→ Task instructions
Where does the string "beside" appear? Copy every line of the entries below that holds it.

►

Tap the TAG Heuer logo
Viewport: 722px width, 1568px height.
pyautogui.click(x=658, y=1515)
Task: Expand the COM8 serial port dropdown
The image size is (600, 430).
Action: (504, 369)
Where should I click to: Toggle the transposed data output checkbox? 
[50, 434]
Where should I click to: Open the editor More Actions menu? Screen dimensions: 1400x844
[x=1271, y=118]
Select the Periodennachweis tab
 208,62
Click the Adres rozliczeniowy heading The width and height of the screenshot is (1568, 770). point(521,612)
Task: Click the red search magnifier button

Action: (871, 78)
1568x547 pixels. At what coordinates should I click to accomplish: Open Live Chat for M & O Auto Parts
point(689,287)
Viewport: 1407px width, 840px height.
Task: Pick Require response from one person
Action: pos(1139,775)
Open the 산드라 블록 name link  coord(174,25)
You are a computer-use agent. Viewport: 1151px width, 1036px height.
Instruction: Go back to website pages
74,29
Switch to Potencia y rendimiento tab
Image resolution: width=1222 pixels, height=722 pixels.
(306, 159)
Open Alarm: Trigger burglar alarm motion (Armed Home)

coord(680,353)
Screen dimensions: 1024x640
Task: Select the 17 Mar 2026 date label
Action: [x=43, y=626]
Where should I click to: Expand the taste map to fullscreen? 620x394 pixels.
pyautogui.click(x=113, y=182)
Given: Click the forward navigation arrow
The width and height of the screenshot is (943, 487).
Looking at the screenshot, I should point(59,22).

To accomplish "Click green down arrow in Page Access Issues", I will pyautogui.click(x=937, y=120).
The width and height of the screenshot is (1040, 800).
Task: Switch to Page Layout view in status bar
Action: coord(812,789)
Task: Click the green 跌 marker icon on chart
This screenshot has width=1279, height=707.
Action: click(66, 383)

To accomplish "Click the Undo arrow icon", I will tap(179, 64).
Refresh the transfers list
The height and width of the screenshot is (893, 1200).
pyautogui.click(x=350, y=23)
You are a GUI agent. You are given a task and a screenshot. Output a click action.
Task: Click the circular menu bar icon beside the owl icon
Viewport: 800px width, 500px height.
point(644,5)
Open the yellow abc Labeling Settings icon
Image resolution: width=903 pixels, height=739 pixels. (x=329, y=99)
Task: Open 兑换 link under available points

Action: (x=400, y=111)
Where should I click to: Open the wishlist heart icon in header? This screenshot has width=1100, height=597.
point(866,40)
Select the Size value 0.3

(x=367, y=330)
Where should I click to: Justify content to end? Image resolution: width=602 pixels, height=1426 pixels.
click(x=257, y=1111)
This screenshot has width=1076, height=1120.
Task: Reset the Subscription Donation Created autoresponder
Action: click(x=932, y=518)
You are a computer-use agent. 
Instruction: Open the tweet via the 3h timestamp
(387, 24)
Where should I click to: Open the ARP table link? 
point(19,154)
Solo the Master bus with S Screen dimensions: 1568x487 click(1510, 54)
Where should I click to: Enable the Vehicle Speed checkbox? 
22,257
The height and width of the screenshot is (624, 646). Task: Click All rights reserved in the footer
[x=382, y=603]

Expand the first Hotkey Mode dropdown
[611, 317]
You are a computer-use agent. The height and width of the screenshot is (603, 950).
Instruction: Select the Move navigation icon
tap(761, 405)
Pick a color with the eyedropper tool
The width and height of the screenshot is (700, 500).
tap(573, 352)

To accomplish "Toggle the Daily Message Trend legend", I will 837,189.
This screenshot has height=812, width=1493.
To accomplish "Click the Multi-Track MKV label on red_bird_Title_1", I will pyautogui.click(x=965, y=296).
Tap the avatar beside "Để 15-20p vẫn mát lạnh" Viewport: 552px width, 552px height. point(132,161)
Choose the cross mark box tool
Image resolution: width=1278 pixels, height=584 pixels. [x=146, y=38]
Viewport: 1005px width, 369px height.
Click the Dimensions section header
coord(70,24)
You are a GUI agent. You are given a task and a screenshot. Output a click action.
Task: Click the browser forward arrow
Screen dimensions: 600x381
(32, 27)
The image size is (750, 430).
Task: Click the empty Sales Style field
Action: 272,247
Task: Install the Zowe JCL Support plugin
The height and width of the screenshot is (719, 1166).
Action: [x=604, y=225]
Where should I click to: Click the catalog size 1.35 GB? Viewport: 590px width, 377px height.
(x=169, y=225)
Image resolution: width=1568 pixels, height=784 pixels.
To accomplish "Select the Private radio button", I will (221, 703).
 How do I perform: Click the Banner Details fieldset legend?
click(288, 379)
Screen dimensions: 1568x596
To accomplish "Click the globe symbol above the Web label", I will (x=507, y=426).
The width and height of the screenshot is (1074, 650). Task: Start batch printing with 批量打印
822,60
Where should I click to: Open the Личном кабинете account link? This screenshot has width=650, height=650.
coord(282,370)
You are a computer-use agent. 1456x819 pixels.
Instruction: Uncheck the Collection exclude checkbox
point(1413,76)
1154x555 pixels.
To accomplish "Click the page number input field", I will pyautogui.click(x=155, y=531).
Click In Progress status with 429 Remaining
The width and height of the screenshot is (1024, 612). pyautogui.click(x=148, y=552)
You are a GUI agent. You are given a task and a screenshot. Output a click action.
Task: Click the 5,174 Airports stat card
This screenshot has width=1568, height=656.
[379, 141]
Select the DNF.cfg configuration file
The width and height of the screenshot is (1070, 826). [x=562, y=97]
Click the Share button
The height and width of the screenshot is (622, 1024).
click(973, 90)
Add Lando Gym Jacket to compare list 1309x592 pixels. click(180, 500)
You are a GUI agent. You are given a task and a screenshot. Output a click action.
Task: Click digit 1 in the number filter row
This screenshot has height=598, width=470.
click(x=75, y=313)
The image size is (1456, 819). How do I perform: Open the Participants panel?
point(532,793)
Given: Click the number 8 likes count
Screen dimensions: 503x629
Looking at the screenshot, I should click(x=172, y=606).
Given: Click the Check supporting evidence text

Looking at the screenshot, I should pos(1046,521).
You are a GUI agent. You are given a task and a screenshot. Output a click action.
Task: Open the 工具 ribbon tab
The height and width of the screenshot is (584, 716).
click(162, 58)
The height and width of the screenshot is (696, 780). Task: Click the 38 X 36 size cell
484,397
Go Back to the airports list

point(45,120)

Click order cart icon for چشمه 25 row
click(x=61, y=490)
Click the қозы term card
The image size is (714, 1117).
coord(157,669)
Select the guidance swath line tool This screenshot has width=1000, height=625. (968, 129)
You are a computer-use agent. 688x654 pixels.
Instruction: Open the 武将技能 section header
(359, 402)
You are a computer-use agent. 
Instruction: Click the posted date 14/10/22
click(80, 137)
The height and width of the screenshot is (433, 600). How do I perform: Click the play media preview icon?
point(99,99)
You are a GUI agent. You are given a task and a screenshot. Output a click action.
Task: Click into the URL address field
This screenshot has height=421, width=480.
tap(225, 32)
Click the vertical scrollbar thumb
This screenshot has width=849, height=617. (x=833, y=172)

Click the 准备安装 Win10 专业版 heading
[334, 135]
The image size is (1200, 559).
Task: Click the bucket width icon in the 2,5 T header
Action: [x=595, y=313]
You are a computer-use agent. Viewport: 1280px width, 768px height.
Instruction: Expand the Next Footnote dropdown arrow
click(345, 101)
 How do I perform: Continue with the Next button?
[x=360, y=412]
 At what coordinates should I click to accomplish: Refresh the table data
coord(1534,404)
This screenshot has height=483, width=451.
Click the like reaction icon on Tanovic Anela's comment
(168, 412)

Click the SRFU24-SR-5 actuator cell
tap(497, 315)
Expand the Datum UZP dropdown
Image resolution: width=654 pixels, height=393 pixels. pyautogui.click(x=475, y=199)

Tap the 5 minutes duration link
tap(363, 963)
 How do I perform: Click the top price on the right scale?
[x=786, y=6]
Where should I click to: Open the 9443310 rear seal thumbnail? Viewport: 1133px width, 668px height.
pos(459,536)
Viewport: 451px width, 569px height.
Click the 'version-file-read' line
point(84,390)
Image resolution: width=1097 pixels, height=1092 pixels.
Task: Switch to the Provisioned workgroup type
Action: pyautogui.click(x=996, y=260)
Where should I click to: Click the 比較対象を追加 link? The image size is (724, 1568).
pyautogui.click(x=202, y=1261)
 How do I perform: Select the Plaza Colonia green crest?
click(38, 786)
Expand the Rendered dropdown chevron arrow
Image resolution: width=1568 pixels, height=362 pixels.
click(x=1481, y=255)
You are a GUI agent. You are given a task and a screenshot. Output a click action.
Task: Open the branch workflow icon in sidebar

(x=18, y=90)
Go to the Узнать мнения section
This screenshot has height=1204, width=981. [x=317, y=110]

◄

→ Task answer
Task: Click the circular menu bar icon beside the owl icon
Tap the avatar beside "Để 15-20p vẫn mát lạnh" Viewport: 552px width, 552px height. point(132,161)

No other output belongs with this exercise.